TASK DESCRIPTION - Every line below must be reproduced exactly. Copy them all.

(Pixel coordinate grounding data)
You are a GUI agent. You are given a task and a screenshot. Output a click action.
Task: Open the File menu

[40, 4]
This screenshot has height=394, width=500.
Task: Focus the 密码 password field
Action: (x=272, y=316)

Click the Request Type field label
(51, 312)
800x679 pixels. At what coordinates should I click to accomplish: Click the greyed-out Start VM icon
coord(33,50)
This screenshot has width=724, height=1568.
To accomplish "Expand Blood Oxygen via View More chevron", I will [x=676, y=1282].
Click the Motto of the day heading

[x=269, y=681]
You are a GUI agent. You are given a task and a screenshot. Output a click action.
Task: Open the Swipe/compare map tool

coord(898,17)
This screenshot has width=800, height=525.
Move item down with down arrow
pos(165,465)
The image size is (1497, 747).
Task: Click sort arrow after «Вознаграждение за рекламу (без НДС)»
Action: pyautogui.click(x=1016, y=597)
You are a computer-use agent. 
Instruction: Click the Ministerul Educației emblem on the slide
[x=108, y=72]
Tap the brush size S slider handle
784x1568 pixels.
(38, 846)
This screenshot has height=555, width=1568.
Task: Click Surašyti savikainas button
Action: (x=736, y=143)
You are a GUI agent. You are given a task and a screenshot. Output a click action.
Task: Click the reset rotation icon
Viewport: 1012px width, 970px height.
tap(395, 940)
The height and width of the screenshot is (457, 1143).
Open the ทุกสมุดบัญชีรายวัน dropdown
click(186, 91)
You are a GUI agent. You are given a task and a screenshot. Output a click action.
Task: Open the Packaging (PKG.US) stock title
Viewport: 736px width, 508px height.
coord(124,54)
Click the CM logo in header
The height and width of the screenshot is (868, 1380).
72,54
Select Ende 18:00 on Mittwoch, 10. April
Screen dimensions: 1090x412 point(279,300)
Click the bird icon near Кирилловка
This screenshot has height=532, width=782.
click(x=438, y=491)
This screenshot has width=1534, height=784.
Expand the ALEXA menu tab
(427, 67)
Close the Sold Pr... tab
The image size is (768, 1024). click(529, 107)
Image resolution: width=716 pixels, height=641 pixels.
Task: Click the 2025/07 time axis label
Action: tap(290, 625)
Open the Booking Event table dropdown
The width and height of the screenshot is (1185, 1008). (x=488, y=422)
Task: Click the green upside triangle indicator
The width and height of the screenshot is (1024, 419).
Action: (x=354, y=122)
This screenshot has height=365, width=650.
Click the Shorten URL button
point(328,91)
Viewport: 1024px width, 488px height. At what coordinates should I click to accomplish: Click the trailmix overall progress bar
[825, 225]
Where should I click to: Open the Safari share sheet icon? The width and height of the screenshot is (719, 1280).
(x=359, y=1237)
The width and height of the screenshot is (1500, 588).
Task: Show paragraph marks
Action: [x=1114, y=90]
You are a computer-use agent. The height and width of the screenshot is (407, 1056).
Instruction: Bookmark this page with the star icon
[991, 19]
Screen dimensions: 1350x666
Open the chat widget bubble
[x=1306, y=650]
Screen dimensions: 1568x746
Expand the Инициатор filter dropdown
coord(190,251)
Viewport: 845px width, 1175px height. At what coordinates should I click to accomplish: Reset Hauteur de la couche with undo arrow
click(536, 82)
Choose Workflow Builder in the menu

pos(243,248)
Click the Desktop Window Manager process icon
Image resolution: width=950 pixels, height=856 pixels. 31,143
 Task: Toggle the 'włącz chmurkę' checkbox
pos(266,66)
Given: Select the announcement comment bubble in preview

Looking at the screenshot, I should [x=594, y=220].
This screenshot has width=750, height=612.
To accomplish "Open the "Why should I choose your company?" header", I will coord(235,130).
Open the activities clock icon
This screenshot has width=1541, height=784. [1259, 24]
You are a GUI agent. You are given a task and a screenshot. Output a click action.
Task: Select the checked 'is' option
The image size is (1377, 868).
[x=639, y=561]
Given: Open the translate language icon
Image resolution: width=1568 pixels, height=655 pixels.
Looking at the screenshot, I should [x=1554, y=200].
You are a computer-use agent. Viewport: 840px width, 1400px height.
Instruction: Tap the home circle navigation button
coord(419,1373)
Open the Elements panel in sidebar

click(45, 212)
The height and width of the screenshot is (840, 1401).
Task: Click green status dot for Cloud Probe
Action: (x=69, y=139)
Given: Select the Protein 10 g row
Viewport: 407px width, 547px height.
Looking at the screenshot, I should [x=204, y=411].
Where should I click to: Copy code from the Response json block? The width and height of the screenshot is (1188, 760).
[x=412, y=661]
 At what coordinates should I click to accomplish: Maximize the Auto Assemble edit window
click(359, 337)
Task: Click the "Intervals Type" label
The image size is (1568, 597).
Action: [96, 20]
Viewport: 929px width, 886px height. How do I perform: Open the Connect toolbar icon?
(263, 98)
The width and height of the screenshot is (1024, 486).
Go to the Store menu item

SOLUTION BELOW -
You are a GUI agent. You are given a task and a screenshot. Output a click action.
Task: Open the File menu

[40, 4]
This screenshot has height=394, width=500.
Task: Focus the 密码 password field
Action: (x=272, y=316)

Click the Request Type field label
(51, 312)
800x679 pixels. At what coordinates should I click to accomplish: Click the greyed-out Start VM icon
coord(33,50)
This screenshot has width=724, height=1568.
To accomplish "Expand Blood Oxygen via View More chevron", I will [x=676, y=1282].
Click the Motto of the day heading

[x=269, y=681]
You are a GUI agent. You are given a task and a screenshot. Output a click action.
Task: Open the Swipe/compare map tool

coord(898,17)
This screenshot has width=800, height=525.
Move item down with down arrow
pos(165,465)
The image size is (1497, 747).
Task: Click sort arrow after «Вознаграждение за рекламу (без НДС)»
Action: pyautogui.click(x=1016, y=597)
You are a computer-use agent. 
Instruction: Click the Ministerul Educației emblem on the slide
[x=108, y=72]
Tap the brush size S slider handle
784x1568 pixels.
(38, 846)
This screenshot has height=555, width=1568.
Task: Click Surašyti savikainas button
Action: (x=736, y=143)
You are a GUI agent. You are given a task and a screenshot. Output a click action.
Task: Click the reset rotation icon
Viewport: 1012px width, 970px height.
tap(395, 940)
The height and width of the screenshot is (457, 1143).
Open the ทุกสมุดบัญชีรายวัน dropdown
click(186, 91)
You are a GUI agent. You are given a task and a screenshot. Output a click action.
Task: Open the Packaging (PKG.US) stock title
Viewport: 736px width, 508px height.
coord(124,54)
Click the CM logo in header
The height and width of the screenshot is (868, 1380).
72,54
Select Ende 18:00 on Mittwoch, 10. April
Screen dimensions: 1090x412 point(279,300)
Click the bird icon near Кирилловка
This screenshot has height=532, width=782.
click(x=438, y=491)
This screenshot has width=1534, height=784.
Expand the ALEXA menu tab
(427, 67)
Close the Sold Pr... tab
The image size is (768, 1024). click(529, 107)
Image resolution: width=716 pixels, height=641 pixels.
Task: Click the 2025/07 time axis label
Action: tap(290, 625)
Open the Booking Event table dropdown
The width and height of the screenshot is (1185, 1008). (x=488, y=422)
Task: Click the green upside triangle indicator
The width and height of the screenshot is (1024, 419).
Action: (x=354, y=122)
This screenshot has height=365, width=650.
Click the Shorten URL button
point(328,91)
Viewport: 1024px width, 488px height. At what coordinates should I click to accomplish: Click the trailmix overall progress bar
[825, 225]
Where should I click to: Open the Safari share sheet icon? The width and height of the screenshot is (719, 1280).
(x=359, y=1237)
The width and height of the screenshot is (1500, 588).
Task: Show paragraph marks
Action: [x=1114, y=90]
You are a computer-use agent. The height and width of the screenshot is (407, 1056).
Instruction: Bookmark this page with the star icon
[991, 19]
Screen dimensions: 1350x666
Open the chat widget bubble
[x=1306, y=650]
Screen dimensions: 1568x746
Expand the Инициатор filter dropdown
coord(190,251)
Viewport: 845px width, 1175px height. At what coordinates should I click to accomplish: Reset Hauteur de la couche with undo arrow
click(536, 82)
Choose Workflow Builder in the menu

pos(243,248)
Click the Desktop Window Manager process icon
Image resolution: width=950 pixels, height=856 pixels. 31,143
 Task: Toggle the 'włącz chmurkę' checkbox
pos(266,66)
Given: Select the announcement comment bubble in preview

Looking at the screenshot, I should [x=594, y=220].
This screenshot has width=750, height=612.
To accomplish "Open the "Why should I choose your company?" header", I will coord(235,130).
Open the activities clock icon
This screenshot has width=1541, height=784. [1259, 24]
You are a GUI agent. You are given a task and a screenshot. Output a click action.
Task: Select the checked 'is' option
The image size is (1377, 868).
[x=639, y=561]
Given: Open the translate language icon
Image resolution: width=1568 pixels, height=655 pixels.
Looking at the screenshot, I should [x=1554, y=200].
You are a computer-use agent. Viewport: 840px width, 1400px height.
Instruction: Tap the home circle navigation button
coord(419,1373)
Open the Elements panel in sidebar

click(45, 212)
The height and width of the screenshot is (840, 1401).
Task: Click green status dot for Cloud Probe
Action: (x=69, y=139)
Given: Select the Protein 10 g row
Viewport: 407px width, 547px height.
Looking at the screenshot, I should [x=204, y=411].
Where should I click to: Copy code from the Response json block? The width and height of the screenshot is (1188, 760).
[x=412, y=661]
 At what coordinates should I click to accomplish: Maximize the Auto Assemble edit window
click(359, 337)
Task: Click the "Intervals Type" label
The image size is (1568, 597).
Action: [96, 20]
Viewport: 929px width, 886px height. How do I perform: Open the Connect toolbar icon?
(263, 98)
The width and height of the screenshot is (1024, 486).
Go to the Store menu item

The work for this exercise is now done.